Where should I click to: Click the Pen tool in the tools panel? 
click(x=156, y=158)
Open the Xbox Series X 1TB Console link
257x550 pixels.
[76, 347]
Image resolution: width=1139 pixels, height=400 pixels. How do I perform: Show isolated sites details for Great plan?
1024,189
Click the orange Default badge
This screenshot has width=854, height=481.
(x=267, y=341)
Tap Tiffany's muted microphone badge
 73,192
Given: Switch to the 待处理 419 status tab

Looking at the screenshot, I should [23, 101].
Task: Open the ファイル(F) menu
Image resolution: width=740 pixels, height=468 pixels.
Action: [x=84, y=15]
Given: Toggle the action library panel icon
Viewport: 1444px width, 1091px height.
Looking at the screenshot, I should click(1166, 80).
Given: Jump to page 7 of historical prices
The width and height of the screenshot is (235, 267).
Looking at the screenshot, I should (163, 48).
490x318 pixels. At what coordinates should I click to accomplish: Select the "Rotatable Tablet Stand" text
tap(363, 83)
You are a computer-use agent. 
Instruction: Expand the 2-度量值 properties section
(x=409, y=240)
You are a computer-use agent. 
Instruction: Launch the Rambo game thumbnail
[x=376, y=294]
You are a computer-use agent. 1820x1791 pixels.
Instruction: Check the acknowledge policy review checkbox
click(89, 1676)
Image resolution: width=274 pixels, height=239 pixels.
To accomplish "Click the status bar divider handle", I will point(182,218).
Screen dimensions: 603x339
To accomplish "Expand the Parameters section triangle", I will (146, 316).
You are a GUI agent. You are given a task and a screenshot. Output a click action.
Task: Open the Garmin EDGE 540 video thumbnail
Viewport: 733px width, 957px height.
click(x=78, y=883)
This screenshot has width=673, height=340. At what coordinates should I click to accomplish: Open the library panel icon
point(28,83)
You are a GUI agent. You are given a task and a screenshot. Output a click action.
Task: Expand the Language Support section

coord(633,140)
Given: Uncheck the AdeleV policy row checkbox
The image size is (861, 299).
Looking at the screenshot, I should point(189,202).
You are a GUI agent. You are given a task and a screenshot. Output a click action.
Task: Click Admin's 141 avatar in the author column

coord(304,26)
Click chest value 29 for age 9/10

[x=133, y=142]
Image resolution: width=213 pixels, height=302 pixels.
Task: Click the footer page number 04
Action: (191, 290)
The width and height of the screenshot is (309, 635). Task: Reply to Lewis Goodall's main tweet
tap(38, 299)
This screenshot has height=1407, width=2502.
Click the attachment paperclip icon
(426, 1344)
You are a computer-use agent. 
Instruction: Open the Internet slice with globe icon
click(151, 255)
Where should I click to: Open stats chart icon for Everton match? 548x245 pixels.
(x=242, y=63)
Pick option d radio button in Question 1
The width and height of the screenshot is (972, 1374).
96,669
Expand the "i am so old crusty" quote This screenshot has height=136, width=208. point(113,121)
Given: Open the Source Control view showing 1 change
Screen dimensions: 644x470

TASK TO CARRY OUT - Starting at the line that has "Screen dimensions: 603x339" and stopping after the line that has "tap(38, 299)", rewrite those lines of the records, switching "Expand" to "Unfold" and leaving everything else unchanged.

EXERCISE SOLUTION -
Screen dimensions: 603x339
To accomplish "Unfold the Parameters section triangle", I will (146, 316).
You are a GUI agent. You are given a task and a screenshot. Output a click action.
Task: Open the Garmin EDGE 540 video thumbnail
Viewport: 733px width, 957px height.
click(x=78, y=883)
This screenshot has width=673, height=340. At what coordinates should I click to accomplish: Open the library panel icon
point(28,83)
You are a GUI agent. You are given a task and a screenshot. Output a click action.
Task: Unfold the Language Support section

coord(633,140)
Given: Uncheck the AdeleV policy row checkbox
The image size is (861, 299).
Looking at the screenshot, I should point(189,202).
You are a GUI agent. You are given a task and a screenshot. Output a click action.
Task: Click Admin's 141 avatar in the author column

coord(304,26)
Click chest value 29 for age 9/10

[x=133, y=142]
Image resolution: width=213 pixels, height=302 pixels.
Task: Click the footer page number 04
Action: (191, 290)
The width and height of the screenshot is (309, 635). Task: Reply to Lewis Goodall's main tweet
tap(38, 299)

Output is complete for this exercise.